# EXERCISE BRIEF:
The range runs from the line containing "You are a computer-use" to the last line of the entries. Copy that range exactly, omitting pictures.

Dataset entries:
--------------------------------

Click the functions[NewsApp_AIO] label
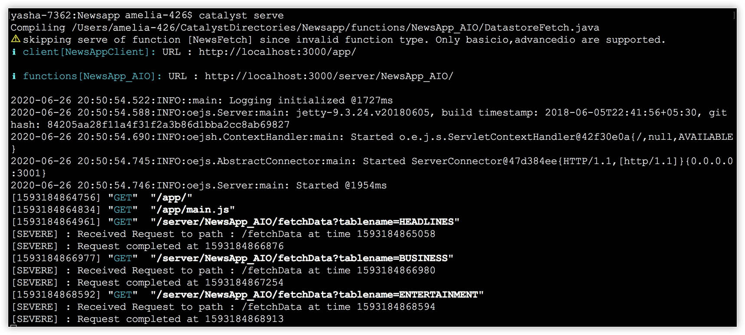The height and width of the screenshot is (335, 745). click(x=92, y=76)
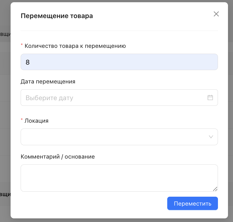The image size is (233, 222).
Task: Click the Дата перемещения label
Action: pos(48,82)
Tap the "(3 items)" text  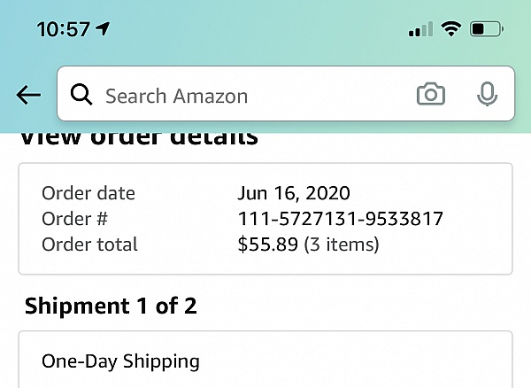(342, 244)
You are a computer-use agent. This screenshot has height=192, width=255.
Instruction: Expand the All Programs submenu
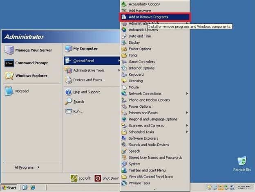point(27,167)
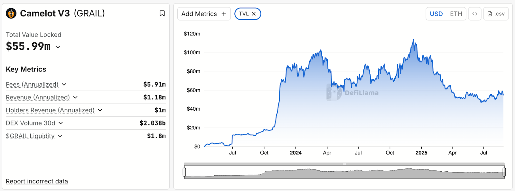Expand $GRAIL Liquidity row
The width and height of the screenshot is (515, 191).
coord(60,136)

--------------------------------

# PROBLEM SOLUTION:
You are a computer-use agent. This screenshot has height=192, width=255.
Instruction: Expand the All Programs submenu
point(27,167)
Expand $GRAIL Liquidity row
The width and height of the screenshot is (515, 191).
coord(60,136)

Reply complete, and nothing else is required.